- **YOUR OBJECTIVE**: Give the number of lines in the material below that hold "computer", and nothing besides.

BEGIN SOURCE MATERIAL

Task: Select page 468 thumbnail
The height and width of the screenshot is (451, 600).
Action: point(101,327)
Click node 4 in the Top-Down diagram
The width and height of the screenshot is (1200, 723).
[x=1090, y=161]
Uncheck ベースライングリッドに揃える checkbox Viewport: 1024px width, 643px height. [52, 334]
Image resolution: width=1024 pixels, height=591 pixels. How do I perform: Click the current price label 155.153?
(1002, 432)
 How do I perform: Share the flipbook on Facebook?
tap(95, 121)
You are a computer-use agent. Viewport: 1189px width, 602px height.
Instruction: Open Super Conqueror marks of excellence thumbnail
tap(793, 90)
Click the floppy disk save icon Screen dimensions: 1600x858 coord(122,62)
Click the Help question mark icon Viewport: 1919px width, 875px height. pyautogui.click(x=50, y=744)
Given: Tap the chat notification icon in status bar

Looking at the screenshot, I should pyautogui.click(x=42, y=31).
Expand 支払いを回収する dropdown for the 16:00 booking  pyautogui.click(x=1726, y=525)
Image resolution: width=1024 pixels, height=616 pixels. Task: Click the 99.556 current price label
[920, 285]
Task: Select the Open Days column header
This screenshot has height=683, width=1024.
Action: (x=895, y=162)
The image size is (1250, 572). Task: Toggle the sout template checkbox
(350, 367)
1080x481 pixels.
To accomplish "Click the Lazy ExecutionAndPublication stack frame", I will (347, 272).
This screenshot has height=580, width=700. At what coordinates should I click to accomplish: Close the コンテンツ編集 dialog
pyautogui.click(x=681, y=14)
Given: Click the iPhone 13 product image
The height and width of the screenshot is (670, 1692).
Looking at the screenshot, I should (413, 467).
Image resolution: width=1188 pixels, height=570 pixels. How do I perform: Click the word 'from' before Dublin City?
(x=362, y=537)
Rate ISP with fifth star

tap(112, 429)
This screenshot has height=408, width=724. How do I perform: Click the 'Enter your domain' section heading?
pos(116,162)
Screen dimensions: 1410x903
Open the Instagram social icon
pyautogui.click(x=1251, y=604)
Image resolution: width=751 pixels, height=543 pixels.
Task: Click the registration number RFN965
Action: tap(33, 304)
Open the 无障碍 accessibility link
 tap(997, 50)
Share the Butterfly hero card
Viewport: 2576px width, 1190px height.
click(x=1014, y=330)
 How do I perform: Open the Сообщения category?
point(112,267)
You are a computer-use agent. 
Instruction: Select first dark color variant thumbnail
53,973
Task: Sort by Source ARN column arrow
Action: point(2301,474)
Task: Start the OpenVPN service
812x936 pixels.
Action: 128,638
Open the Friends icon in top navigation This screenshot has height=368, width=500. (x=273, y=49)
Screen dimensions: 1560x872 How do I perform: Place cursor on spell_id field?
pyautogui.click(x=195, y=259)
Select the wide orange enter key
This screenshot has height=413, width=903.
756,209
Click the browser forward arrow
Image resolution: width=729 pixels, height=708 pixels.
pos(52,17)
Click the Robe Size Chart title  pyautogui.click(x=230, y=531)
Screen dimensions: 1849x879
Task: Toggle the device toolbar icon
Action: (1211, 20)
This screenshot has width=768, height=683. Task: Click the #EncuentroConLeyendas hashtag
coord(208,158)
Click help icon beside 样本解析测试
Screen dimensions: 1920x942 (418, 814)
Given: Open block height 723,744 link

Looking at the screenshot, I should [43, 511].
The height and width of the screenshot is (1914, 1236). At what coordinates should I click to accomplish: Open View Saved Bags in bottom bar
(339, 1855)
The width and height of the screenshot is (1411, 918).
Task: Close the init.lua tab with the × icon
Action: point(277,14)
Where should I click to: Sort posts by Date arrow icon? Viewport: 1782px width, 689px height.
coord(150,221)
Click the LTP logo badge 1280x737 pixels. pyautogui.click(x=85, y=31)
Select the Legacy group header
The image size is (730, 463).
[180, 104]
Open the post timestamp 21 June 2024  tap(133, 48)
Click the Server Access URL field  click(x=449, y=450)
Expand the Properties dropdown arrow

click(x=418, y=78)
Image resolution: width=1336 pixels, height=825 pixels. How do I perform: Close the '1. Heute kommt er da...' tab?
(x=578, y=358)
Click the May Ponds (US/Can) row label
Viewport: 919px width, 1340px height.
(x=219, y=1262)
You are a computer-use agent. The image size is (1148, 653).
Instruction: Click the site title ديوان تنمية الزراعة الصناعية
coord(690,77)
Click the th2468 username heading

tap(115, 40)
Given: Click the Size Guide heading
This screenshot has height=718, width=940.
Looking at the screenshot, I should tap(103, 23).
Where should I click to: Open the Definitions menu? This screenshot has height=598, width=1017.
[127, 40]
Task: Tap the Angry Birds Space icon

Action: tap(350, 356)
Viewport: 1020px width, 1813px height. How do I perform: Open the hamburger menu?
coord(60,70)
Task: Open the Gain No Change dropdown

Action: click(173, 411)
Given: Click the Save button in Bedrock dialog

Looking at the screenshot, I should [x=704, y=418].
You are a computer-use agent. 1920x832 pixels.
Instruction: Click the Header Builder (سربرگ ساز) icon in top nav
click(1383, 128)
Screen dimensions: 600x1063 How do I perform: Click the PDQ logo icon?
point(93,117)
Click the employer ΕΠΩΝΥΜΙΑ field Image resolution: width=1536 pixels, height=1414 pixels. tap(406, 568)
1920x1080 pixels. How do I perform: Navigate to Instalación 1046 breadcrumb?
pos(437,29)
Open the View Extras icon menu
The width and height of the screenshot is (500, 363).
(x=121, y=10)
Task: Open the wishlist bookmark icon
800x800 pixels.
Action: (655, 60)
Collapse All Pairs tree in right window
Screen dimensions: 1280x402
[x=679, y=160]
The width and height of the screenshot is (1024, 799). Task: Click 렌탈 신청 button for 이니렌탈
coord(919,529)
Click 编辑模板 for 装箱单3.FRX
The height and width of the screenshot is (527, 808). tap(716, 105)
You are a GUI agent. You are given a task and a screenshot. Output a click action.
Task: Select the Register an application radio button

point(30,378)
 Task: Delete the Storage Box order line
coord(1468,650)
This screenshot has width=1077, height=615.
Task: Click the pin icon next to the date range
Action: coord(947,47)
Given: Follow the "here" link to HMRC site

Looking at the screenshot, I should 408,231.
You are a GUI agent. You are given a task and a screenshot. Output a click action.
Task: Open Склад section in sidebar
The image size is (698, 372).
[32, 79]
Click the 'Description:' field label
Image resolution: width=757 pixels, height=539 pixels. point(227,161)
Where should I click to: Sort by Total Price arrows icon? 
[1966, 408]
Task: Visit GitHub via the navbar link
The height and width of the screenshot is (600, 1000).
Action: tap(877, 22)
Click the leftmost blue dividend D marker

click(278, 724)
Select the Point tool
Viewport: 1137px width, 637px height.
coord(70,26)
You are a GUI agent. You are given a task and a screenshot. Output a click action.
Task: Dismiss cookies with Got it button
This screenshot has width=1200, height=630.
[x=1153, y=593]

END SOURCE MATERIAL

- **OUTPUT FOR THIS EXERCISE**: 4